5G-enabled simultaneous translations: how companies are creating shared global experiences
Author: Satta Sarmah Hightower
Business has become increasingly global, as companies now serve customers across different time zones, countries and regions. To communicate with this diverse audience, businesses rely on translation services, including simultaneous translation for virtual and in-person conferences and live events.
Communicating to customers in a language they understand—and truly getting your message across—can benefit greatly from advanced technologies like 5G. 5G can help your company communicate more efficiently and effectively and create shared global experiences that bring diverse audiences together.
The impact of globalization on customer communications
Technology has brought the world closer together. Consumers anywhere on the planet can log on to a company's website and purchase a product. They can stream a film created in France on a mobile device manufactured abroad from their living room in the US. A distributed team separated by thousands of miles can use a video conferencing platform to map out its strategy. A company can launch a new product virtually via a live simulcast, where audiences in different countries can watch the same content at the same time.
This unprecedented global connectedness gives your company the opportunity to reach and share its message with more people. A major challenge, though, is communicating with people who don't speak the same language as you do. As global as business has become, it still remains local, and that means that communicating with customers in a manner they understand is critical to expanding the reach of your business and achieving core key performance indicators (KPIs).
To bridge these language gaps to connect with global audiences during live events, businesses often rely on simultaneous translation, which involves human interpreters translating what a speaker says in near real time. As more companies pivot to virtual events, including conferences, roundtables and speaker series, simultaneous translation has become even more important for reaching global audiences.
Facilitating simultaneous translation with 5G
With 5G connectivity streamlining and accelerating the flow of information, companies can now deliver their message to diverse audiences even faster—no matter what language they speak.
In the modern information age, every customer interaction and business process produces an ever-growing volume of data your company must collect, analyze and redeploy to improve the customer experience and your internal operations. 5G modernizes traditional network infrastructure, allowing data and information to transfer from one source to another more quickly, with reduced latency and increased network bandwidth, availability and reliability. With these capabilities, devices and systems can function and deliver content optimally, including mobile applications, devices enabled with the Internet of Things (IoT) and technologies driven by artificial intelligence (AI).

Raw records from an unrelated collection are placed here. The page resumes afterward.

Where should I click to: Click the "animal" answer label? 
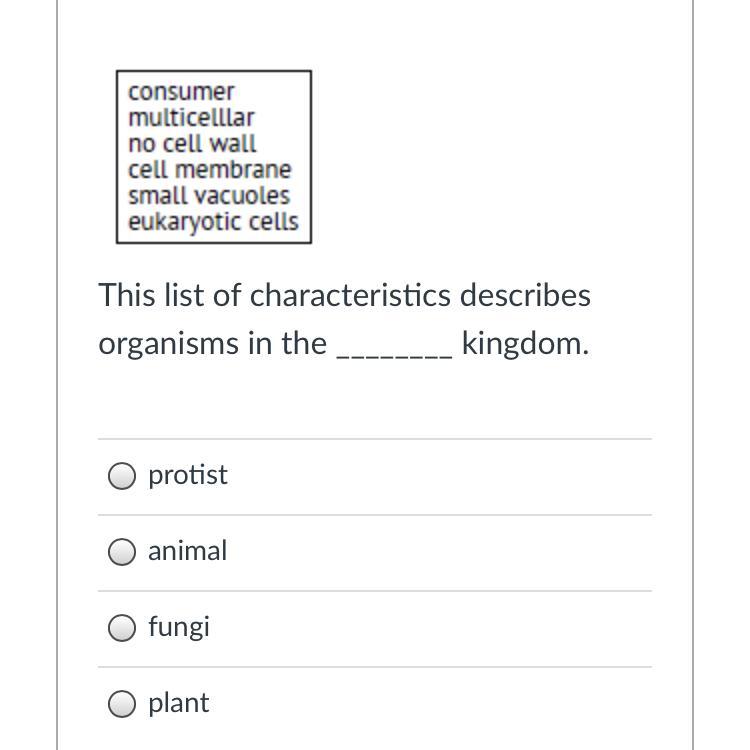pos(188,551)
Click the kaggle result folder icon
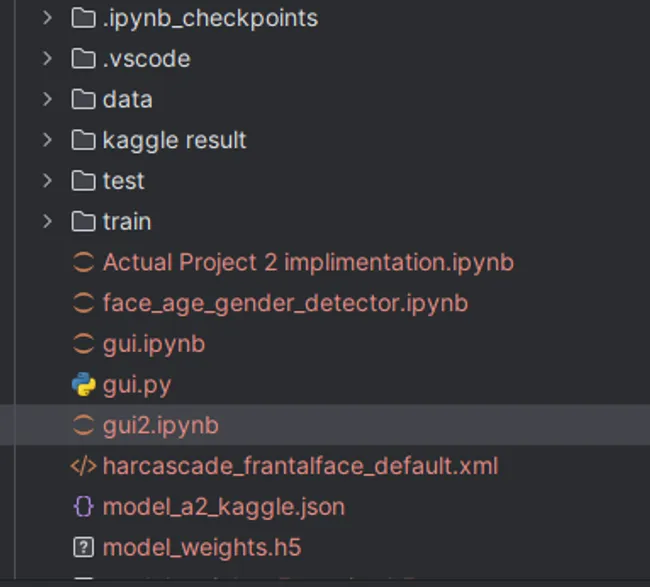This screenshot has width=650, height=587. [x=83, y=140]
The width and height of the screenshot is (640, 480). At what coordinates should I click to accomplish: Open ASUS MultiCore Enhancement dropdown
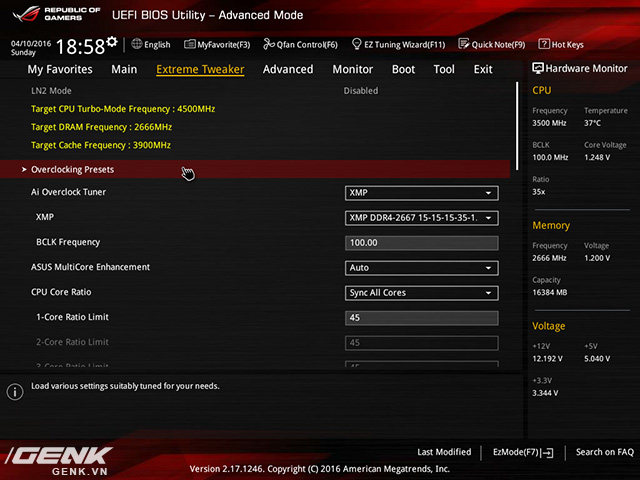click(x=421, y=268)

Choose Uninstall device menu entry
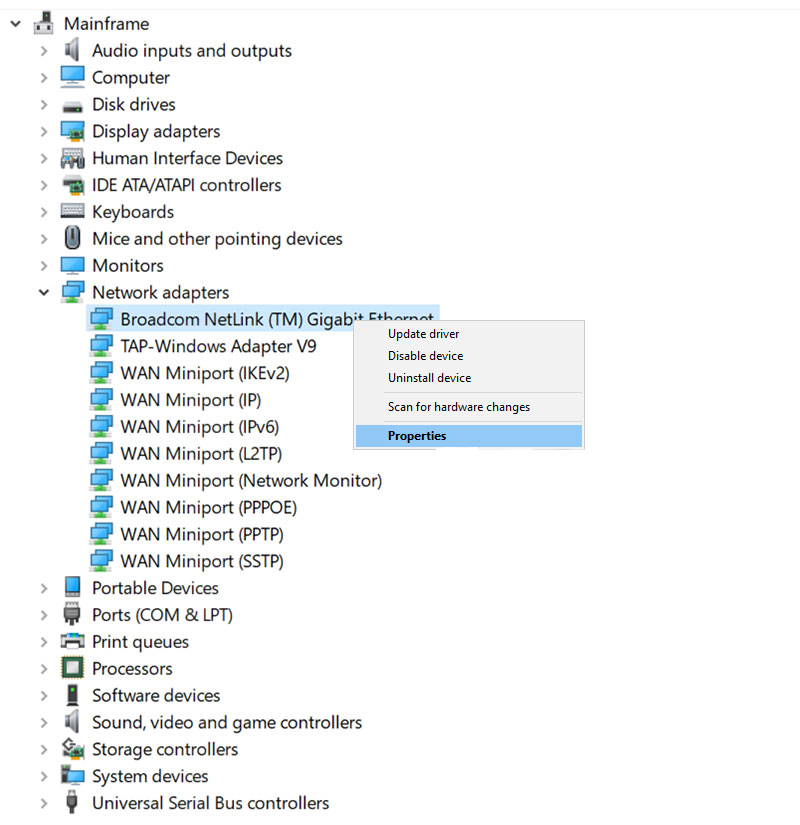click(430, 378)
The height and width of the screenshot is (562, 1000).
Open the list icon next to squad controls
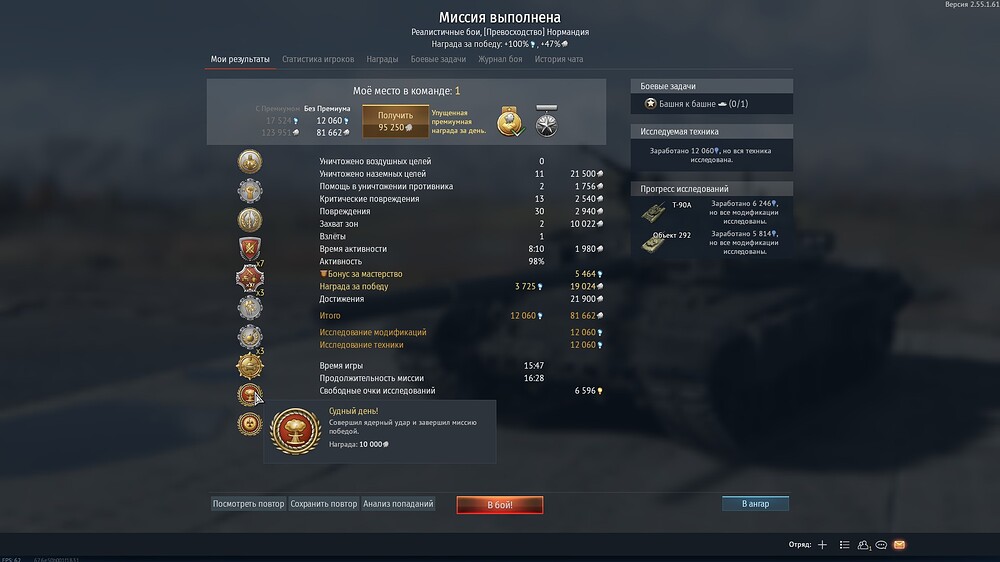[844, 545]
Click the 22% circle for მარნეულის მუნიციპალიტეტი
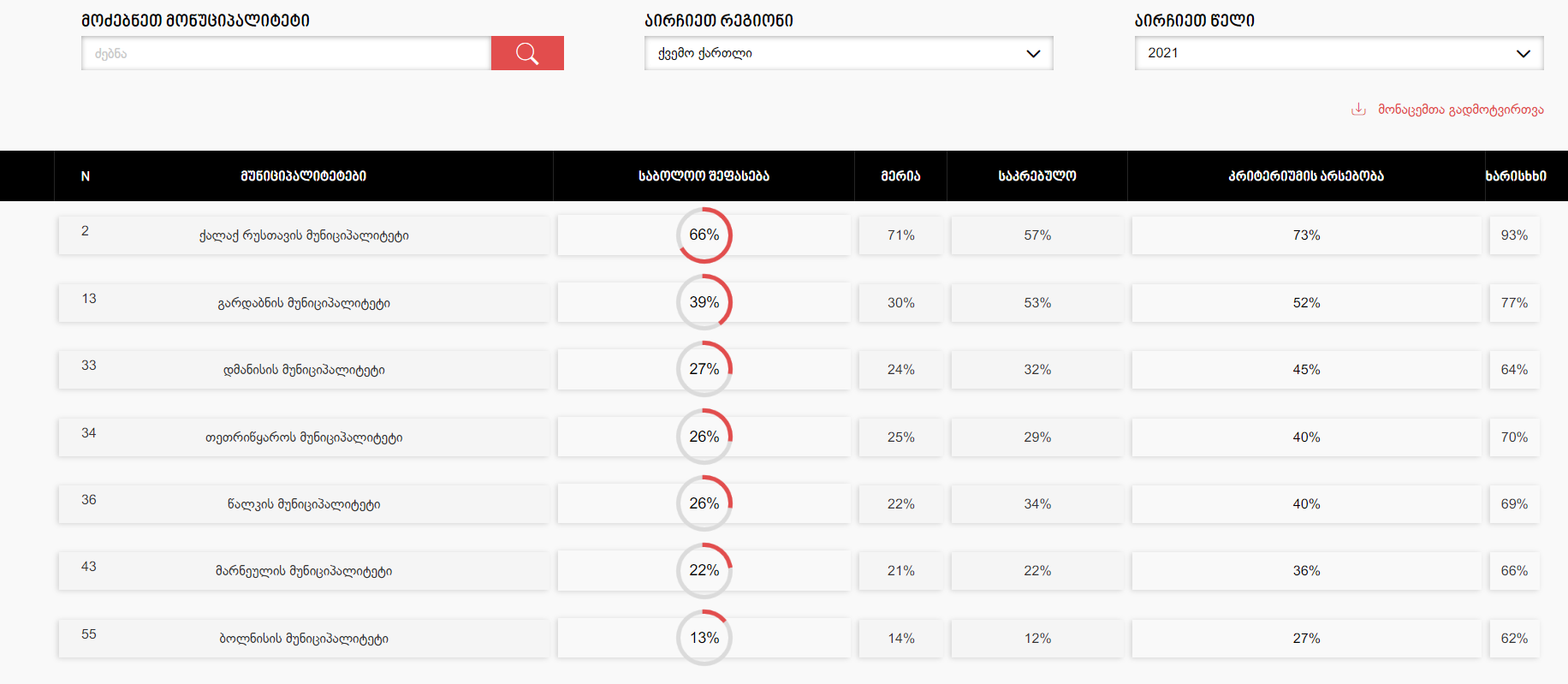 click(704, 571)
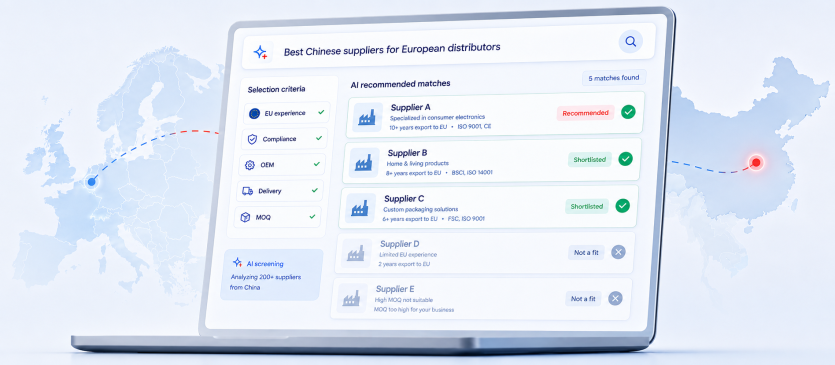This screenshot has height=365, width=835.
Task: Click the EU flag icon beside EU experience
Action: 255,113
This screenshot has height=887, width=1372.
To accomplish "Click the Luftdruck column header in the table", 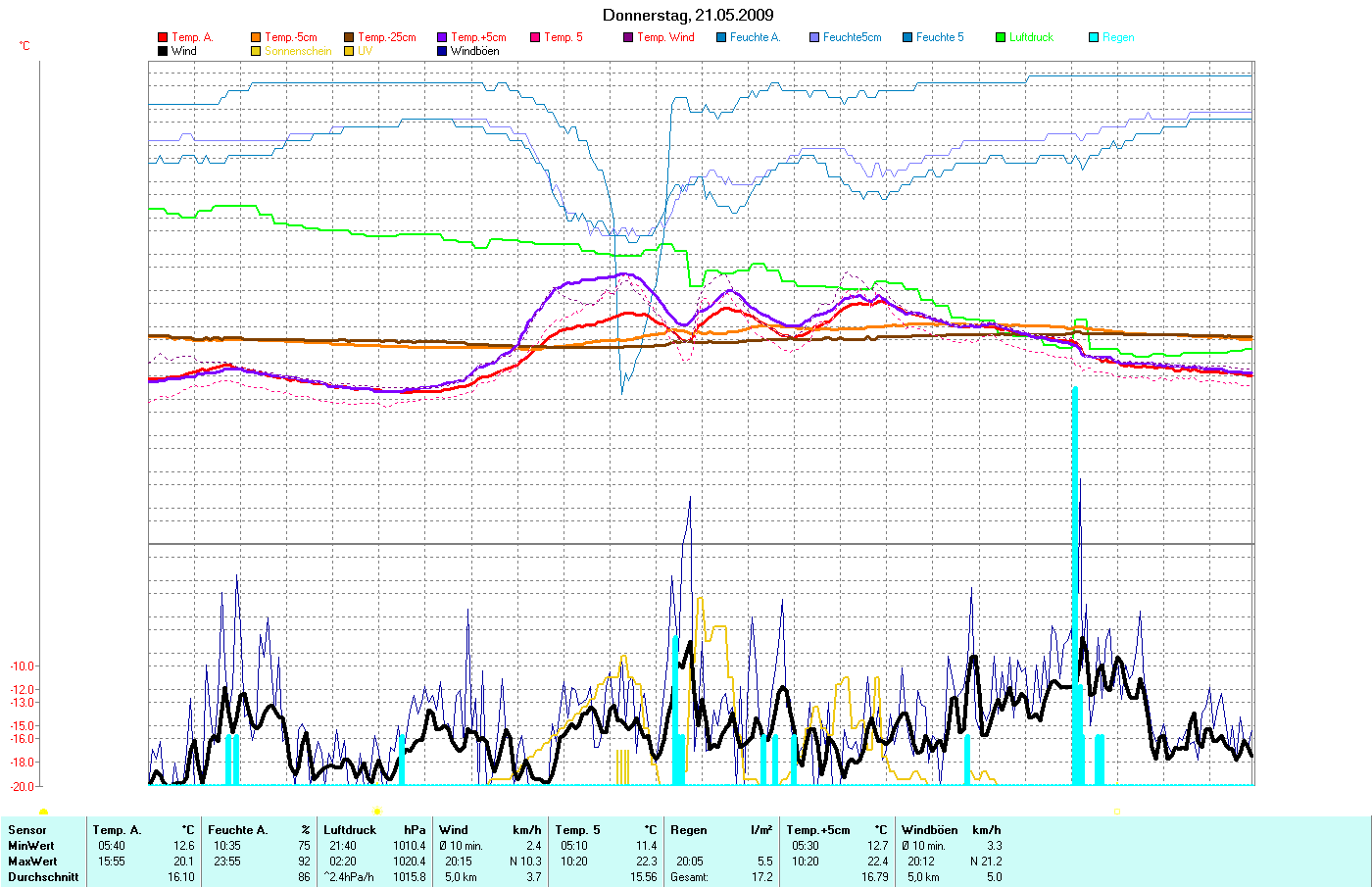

5G can also improve business efficiency and customer communications. After all, simultaneous translation can't be effective if there's a network delay that causes a mobile device or computer to load slowly or stall altogether. It also can hinder communication for companies who rely on remote simultaneous interpretation where human interpreters perform translation services from a different location from where the event actually takes place—in some cases, thousands of miles away in another country.
Without advanced network connectivity, a conference attendee using an AI-enabled translation app to understand what a keynote speaker is saying may experience delays in the translation transmission and have a poor experience. A company launching a new product at an international conference dependent on real-time audience interactions to build excitement and momentum for its product in the marketplace may have a presentation that falls flat. A CEO discussing quarterly results during a virtual all-hands meeting with hundreds of employees across the globe may not effectively communicate their message, and an interpreter working remotely may get frustrated when the remote simultaneous interpretation solution they're using can't connect to a video conferencing platform despite repeated attempts.
In these situations, the low latency and high bandwidth 5G facilitates are critical to transmitting data—and transmitting the message. If every other word drops or a real-time feed freezes at the moment a human interpreter is translating an important point from a speaker, you run the risk of your audience missing the message entirely. Building an inclusive, high-performing company requires not only the intention to reduce language barriers, it also requires a modern technology infrastructure.